▶ **Passage shown**
*** Block opens ***

Because making a decent GUI is harder than making a decent TUI. Also TUIs give you some nice things for free like working over SSH easily, but I suspect the lower dev effort is the big thing.
Presumably preference of their users. From what I know, other than for cursor, the GUI interfaces are less popular than the TUI ones. Personally I also did not expect that I would really like the TUI experience, but it's hard for me to switch away from it now because it has become so central to my workflow.
It's easier to ship a TUI app cross-platform, the constraints around UI and state are often simpler, and some good libraries/frameworks (e.g. [1][2]) exist to make a modern-looking UX.
I considered a GUI for a small Python project of mine, but couldn't find anything quick, simple, and portable. I ended up opting for a TUI with a few ASCII art boxes.

*** Block closes ***

(Pixel coordinate grounding data)
*** Block opens ***

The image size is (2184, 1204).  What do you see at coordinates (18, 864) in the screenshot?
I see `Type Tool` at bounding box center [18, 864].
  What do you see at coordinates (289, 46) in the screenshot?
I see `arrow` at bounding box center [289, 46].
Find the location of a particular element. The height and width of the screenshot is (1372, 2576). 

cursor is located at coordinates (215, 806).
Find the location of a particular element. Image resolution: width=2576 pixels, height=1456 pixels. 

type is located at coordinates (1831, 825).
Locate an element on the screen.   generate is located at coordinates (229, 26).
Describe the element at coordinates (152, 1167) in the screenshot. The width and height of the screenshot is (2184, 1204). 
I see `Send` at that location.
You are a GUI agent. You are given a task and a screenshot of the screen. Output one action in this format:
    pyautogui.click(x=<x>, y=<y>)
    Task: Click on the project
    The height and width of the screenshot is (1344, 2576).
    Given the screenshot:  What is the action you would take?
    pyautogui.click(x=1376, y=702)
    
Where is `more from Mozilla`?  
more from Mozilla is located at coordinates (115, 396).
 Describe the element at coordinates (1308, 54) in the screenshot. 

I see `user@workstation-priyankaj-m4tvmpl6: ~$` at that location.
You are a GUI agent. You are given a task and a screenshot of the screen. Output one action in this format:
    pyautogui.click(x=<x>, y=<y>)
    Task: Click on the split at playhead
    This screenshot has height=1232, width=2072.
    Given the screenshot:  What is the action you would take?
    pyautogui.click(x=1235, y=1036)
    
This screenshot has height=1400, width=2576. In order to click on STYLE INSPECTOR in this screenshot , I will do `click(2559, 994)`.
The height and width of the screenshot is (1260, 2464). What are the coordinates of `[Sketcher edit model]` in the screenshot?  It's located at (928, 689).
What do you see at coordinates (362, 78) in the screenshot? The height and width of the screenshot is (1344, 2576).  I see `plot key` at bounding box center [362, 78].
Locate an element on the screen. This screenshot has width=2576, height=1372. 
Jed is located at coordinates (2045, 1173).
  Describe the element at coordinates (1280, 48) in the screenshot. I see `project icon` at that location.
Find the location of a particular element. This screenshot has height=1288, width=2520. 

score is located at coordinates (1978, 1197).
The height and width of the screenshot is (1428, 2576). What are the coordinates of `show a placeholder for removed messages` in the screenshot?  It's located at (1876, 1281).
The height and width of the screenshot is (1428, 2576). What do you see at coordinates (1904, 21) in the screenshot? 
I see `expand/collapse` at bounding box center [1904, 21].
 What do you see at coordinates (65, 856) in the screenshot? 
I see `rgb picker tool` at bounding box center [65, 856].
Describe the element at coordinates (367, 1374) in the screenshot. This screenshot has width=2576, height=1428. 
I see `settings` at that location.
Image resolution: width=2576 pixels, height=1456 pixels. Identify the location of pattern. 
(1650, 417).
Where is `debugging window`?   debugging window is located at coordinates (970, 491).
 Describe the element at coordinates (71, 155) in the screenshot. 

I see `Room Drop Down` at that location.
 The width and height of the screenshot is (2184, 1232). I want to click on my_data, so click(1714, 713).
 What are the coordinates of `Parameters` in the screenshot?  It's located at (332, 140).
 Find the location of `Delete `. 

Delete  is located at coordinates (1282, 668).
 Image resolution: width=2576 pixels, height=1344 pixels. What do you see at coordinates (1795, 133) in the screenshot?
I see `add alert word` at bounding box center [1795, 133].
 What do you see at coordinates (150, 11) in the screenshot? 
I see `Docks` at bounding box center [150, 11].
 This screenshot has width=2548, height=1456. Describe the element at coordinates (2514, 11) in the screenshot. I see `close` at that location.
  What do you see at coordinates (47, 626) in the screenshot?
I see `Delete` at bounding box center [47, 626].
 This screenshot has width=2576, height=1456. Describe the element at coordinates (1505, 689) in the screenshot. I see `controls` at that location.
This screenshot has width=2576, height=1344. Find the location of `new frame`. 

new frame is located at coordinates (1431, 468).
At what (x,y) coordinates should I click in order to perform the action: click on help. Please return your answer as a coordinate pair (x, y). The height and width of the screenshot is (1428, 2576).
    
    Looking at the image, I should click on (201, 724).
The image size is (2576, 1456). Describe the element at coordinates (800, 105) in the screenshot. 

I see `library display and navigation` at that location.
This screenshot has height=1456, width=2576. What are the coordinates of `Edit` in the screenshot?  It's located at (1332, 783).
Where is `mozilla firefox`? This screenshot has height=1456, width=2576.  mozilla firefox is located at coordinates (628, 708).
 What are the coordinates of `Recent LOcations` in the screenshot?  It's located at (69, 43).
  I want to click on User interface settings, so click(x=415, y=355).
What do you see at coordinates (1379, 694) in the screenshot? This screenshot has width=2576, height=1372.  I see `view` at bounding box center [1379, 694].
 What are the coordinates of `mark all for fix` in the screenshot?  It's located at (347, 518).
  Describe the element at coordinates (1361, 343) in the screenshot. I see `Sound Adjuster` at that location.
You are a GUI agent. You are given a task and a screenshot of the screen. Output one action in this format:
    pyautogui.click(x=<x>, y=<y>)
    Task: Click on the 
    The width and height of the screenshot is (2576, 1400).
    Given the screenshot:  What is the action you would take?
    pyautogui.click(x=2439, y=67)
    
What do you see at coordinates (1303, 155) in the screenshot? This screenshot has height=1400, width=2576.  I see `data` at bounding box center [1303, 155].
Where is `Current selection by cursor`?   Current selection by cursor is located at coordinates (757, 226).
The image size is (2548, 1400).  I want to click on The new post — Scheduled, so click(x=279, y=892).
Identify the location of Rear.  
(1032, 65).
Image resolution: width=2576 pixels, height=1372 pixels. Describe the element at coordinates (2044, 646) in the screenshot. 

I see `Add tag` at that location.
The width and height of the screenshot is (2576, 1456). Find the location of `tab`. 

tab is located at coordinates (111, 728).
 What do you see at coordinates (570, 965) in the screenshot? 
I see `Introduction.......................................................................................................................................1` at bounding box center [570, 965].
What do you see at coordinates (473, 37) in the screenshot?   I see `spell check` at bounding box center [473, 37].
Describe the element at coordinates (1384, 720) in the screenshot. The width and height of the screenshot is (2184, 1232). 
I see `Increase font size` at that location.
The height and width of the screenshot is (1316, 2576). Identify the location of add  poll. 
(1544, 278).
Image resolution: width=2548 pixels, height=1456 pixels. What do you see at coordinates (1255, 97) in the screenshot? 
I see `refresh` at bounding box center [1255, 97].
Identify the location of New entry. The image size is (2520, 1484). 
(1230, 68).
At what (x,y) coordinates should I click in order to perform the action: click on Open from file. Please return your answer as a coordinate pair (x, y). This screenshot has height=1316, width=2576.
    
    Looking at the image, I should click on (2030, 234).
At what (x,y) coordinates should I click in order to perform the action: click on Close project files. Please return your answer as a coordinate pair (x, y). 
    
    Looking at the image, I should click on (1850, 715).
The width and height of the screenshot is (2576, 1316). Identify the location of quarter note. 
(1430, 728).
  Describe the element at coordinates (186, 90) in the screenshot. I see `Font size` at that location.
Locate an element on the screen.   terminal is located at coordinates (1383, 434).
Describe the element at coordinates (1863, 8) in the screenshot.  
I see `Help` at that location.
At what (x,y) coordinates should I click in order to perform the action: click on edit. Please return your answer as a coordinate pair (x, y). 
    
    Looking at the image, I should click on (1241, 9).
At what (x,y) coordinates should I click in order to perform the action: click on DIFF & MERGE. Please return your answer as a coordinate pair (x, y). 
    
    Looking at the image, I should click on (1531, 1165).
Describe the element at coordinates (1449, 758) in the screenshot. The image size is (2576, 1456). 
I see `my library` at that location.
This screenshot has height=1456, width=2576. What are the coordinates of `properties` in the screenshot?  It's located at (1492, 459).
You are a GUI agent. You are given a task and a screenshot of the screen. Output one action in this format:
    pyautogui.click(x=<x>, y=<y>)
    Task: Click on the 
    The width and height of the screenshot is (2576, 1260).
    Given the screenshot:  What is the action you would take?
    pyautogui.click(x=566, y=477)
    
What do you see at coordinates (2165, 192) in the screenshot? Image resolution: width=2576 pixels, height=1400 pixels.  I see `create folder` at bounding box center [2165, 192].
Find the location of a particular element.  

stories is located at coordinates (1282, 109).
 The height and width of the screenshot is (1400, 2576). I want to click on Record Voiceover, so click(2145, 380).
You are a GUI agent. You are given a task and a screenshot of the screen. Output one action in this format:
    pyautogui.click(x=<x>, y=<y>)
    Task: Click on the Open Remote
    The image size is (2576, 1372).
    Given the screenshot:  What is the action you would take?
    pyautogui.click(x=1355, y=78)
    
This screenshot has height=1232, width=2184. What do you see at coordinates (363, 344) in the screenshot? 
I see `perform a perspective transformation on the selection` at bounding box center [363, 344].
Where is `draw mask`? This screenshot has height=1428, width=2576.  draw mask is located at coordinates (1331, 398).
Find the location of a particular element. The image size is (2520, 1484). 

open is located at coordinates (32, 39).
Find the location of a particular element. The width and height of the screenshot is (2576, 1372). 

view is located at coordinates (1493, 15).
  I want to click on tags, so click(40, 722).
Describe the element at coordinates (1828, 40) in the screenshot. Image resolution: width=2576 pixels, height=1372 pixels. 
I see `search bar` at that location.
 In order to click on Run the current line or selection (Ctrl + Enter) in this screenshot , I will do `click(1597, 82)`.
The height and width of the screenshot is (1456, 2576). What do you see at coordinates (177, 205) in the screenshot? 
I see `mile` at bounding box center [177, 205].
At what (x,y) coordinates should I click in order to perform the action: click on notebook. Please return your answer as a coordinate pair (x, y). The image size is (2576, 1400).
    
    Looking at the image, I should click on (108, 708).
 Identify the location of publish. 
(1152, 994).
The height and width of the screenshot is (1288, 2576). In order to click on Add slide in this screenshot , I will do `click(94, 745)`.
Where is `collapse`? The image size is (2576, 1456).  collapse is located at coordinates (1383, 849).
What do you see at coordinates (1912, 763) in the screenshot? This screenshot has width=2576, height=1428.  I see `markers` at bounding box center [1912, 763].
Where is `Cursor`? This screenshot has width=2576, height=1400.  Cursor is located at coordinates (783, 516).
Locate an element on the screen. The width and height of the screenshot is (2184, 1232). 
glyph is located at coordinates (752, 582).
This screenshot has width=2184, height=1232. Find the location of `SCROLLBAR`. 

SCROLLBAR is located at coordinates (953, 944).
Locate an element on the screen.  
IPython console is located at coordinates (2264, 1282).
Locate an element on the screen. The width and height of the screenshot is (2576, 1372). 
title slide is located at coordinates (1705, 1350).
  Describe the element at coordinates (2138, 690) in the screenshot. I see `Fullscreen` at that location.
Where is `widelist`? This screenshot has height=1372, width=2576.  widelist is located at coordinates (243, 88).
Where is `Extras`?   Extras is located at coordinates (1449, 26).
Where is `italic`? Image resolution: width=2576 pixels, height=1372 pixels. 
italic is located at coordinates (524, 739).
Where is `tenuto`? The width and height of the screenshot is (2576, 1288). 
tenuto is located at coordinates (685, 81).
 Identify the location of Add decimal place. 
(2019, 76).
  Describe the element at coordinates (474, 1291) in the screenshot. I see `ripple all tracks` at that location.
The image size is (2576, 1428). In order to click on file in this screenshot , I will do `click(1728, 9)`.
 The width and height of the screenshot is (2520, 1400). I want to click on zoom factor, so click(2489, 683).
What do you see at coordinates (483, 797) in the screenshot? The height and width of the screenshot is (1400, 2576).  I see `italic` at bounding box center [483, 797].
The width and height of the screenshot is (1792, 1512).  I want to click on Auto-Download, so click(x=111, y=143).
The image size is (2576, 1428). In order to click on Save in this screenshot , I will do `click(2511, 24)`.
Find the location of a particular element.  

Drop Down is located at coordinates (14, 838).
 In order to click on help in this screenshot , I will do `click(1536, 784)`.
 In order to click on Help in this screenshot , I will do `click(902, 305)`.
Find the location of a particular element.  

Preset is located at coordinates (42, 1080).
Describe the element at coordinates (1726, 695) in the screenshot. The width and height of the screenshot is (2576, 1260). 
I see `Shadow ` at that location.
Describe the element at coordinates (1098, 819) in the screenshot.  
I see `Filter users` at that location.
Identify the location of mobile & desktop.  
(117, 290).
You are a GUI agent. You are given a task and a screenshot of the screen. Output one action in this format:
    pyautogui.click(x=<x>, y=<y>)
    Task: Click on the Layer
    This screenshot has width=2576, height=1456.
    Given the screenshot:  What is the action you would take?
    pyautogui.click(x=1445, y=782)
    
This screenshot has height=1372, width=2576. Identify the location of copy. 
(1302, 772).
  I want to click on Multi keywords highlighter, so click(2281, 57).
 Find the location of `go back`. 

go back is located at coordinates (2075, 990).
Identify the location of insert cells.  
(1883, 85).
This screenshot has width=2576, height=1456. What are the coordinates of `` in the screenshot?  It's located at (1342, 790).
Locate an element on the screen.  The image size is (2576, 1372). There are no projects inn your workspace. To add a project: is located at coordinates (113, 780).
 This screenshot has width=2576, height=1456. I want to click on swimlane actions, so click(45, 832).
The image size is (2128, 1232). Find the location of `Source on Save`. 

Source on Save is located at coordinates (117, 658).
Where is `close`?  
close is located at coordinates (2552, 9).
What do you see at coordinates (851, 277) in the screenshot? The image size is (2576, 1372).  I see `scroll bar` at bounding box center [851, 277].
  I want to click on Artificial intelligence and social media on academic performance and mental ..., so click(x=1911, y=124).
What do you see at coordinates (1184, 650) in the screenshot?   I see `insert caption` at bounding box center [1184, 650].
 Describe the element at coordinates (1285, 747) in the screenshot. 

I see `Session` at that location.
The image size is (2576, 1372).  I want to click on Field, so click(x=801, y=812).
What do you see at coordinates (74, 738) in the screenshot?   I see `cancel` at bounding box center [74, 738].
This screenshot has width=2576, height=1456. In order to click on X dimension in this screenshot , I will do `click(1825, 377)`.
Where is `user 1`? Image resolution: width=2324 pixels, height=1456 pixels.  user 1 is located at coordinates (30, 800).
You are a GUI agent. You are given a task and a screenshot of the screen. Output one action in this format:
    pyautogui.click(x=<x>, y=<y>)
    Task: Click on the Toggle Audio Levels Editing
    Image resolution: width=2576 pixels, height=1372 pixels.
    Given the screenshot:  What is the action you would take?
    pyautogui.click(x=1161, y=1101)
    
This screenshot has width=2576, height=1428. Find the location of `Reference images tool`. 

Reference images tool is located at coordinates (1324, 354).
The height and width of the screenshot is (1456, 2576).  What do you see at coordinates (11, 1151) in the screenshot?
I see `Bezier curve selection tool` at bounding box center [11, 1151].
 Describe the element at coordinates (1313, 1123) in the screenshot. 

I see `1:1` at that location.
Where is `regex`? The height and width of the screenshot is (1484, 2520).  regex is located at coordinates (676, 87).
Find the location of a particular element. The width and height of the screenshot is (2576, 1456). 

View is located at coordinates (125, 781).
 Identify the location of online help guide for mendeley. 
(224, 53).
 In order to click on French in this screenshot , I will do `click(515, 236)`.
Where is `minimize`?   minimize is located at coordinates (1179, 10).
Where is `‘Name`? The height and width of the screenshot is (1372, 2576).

*** Block closes ***

▶ **Work task 1**
Using the passage on TUIs and GUIs, decide whether each statement agrees with it. Answer yes or no for each, quoting the words that settle it.
(a) One comment credits TUIs with working over SSH easily.
(b) One comment holds that, apart from cursor, GUI interfaces are more popular than TUI ones.
(c) The small Python project ended up with a GUI.
▶ **Work task 2**
Restate the part of the passage on TUIs and GUIs that opens with the words containing "I considered a" and closes with "ASCII art boxes.", substituting "Go" for "Python".

▶ **Exercise answer 1**
(a) Yes: "TUIs give you some nice things for free like working over SSH easily"
(b) No: "other than for cursor, the GUI interfaces are less popular than the TUI ones"
(c) No: "I ended up opting for a TUI with a few ASCII art boxes"

▶ **Exercise answer 2**
I considered a GUI for a small Go project of mine, but couldn't find anything quick, simple, and portable. I ended up opting for a TUI with a few ASCII art boxes.